### [The task]
Retype the material, please. Every line must match.

### [Dataset content]
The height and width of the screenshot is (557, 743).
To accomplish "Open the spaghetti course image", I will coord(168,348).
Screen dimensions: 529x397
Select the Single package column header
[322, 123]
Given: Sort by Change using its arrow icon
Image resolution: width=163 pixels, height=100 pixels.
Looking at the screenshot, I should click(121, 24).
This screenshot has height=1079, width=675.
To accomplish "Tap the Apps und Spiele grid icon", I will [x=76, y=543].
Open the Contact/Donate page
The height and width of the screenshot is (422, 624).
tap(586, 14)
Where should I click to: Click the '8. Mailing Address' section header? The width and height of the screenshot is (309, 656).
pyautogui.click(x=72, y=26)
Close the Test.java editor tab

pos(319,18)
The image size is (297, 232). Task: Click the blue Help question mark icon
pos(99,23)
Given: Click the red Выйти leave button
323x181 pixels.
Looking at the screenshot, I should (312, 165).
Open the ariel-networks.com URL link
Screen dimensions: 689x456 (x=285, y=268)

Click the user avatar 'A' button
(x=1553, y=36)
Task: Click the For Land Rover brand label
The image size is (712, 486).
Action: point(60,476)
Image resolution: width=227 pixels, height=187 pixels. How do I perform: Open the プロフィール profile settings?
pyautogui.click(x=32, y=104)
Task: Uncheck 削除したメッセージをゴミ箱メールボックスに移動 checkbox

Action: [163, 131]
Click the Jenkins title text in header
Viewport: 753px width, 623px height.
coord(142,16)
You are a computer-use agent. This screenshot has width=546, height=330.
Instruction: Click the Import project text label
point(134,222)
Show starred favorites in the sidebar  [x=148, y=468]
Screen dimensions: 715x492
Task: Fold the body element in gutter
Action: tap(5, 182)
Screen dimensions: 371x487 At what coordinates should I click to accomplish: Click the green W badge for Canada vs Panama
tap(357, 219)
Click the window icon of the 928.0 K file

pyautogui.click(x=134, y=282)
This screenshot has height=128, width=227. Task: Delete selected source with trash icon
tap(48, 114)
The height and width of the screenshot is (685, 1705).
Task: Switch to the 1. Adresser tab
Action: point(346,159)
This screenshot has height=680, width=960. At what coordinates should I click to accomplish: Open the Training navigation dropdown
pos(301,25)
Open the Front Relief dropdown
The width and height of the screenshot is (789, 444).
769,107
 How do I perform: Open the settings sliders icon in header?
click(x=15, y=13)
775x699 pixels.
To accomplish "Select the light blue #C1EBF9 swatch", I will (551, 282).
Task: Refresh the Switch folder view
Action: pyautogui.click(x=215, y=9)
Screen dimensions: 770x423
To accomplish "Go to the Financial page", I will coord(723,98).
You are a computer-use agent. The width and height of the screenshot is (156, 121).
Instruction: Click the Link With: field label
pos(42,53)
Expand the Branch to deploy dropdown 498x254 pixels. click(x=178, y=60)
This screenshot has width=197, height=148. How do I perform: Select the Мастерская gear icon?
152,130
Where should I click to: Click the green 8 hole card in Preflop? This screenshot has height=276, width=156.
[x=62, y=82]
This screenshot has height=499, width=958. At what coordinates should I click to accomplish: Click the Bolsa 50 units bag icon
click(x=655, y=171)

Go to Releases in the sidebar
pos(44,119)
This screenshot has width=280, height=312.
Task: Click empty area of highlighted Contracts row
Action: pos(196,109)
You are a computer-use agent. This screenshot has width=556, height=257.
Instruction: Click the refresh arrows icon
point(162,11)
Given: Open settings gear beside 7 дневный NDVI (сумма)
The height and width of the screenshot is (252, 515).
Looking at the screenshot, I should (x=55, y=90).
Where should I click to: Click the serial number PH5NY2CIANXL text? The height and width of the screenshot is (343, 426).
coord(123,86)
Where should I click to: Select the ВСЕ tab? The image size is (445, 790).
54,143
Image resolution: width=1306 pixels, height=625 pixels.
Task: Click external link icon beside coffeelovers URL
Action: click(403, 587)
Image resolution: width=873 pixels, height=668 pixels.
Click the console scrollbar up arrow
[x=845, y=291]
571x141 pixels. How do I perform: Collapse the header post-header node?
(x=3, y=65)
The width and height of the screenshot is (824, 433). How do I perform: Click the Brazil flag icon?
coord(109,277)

### [Result for this exercise]
The height and width of the screenshot is (557, 743).
To accomplish "Open the spaghetti course image", I will coord(168,348).
Screen dimensions: 529x397
Select the Single package column header
[322, 123]
Given: Sort by Change using its arrow icon
Image resolution: width=163 pixels, height=100 pixels.
Looking at the screenshot, I should click(121, 24).
This screenshot has height=1079, width=675.
To accomplish "Tap the Apps und Spiele grid icon", I will [x=76, y=543].
Open the Contact/Donate page
The height and width of the screenshot is (422, 624).
tap(586, 14)
Where should I click to: Click the '8. Mailing Address' section header? The width and height of the screenshot is (309, 656).
pyautogui.click(x=72, y=26)
Close the Test.java editor tab

pos(319,18)
The image size is (297, 232). Task: Click the blue Help question mark icon
pos(99,23)
Given: Click the red Выйти leave button
323x181 pixels.
Looking at the screenshot, I should (312, 165).
Open the ariel-networks.com URL link
Screen dimensions: 689x456 (x=285, y=268)

Click the user avatar 'A' button
(x=1553, y=36)
Task: Click the For Land Rover brand label
The image size is (712, 486).
Action: point(60,476)
Image resolution: width=227 pixels, height=187 pixels. How do I perform: Open the プロフィール profile settings?
pyautogui.click(x=32, y=104)
Task: Uncheck 削除したメッセージをゴミ箱メールボックスに移動 checkbox

Action: [163, 131]
Click the Jenkins title text in header
Viewport: 753px width, 623px height.
coord(142,16)
You are a computer-use agent. This screenshot has width=546, height=330.
Instruction: Click the Import project text label
point(134,222)
Show starred favorites in the sidebar  [x=148, y=468]
Screen dimensions: 715x492
Task: Fold the body element in gutter
Action: tap(5, 182)
Screen dimensions: 371x487 At what coordinates should I click to accomplish: Click the green W badge for Canada vs Panama
tap(357, 219)
Click the window icon of the 928.0 K file

pyautogui.click(x=134, y=282)
This screenshot has height=128, width=227. Task: Delete selected source with trash icon
tap(48, 114)
The height and width of the screenshot is (685, 1705).
Task: Switch to the 1. Adresser tab
Action: point(346,159)
This screenshot has height=680, width=960. At what coordinates should I click to accomplish: Open the Training navigation dropdown
pos(301,25)
Open the Front Relief dropdown
The width and height of the screenshot is (789, 444).
769,107
 How do I perform: Open the settings sliders icon in header?
click(x=15, y=13)
775x699 pixels.
To accomplish "Select the light blue #C1EBF9 swatch", I will (551, 282).
Task: Refresh the Switch folder view
Action: pyautogui.click(x=215, y=9)
Screen dimensions: 770x423
To accomplish "Go to the Financial page", I will coord(723,98).
You are a computer-use agent. The width and height of the screenshot is (156, 121).
Instruction: Click the Link With: field label
pos(42,53)
Expand the Branch to deploy dropdown 498x254 pixels. click(x=178, y=60)
This screenshot has width=197, height=148. How do I perform: Select the Мастерская gear icon?
152,130
Where should I click to: Click the green 8 hole card in Preflop? This screenshot has height=276, width=156.
[x=62, y=82]
This screenshot has height=499, width=958. At what coordinates should I click to accomplish: Click the Bolsa 50 units bag icon
click(x=655, y=171)

Go to Releases in the sidebar
pos(44,119)
This screenshot has width=280, height=312.
Task: Click empty area of highlighted Contracts row
Action: pos(196,109)
You are a computer-use agent. This screenshot has width=556, height=257.
Instruction: Click the refresh arrows icon
point(162,11)
Given: Open settings gear beside 7 дневный NDVI (сумма)
The height and width of the screenshot is (252, 515).
Looking at the screenshot, I should (x=55, y=90).
Where should I click to: Click the serial number PH5NY2CIANXL text? The height and width of the screenshot is (343, 426).
coord(123,86)
Where should I click to: Select the ВСЕ tab? The image size is (445, 790).
54,143
Image resolution: width=1306 pixels, height=625 pixels.
Task: Click external link icon beside coffeelovers URL
Action: click(403, 587)
Image resolution: width=873 pixels, height=668 pixels.
Click the console scrollbar up arrow
[x=845, y=291]
571x141 pixels. How do I perform: Collapse the header post-header node?
(x=3, y=65)
The width and height of the screenshot is (824, 433). How do I perform: Click the Brazil flag icon?
coord(109,277)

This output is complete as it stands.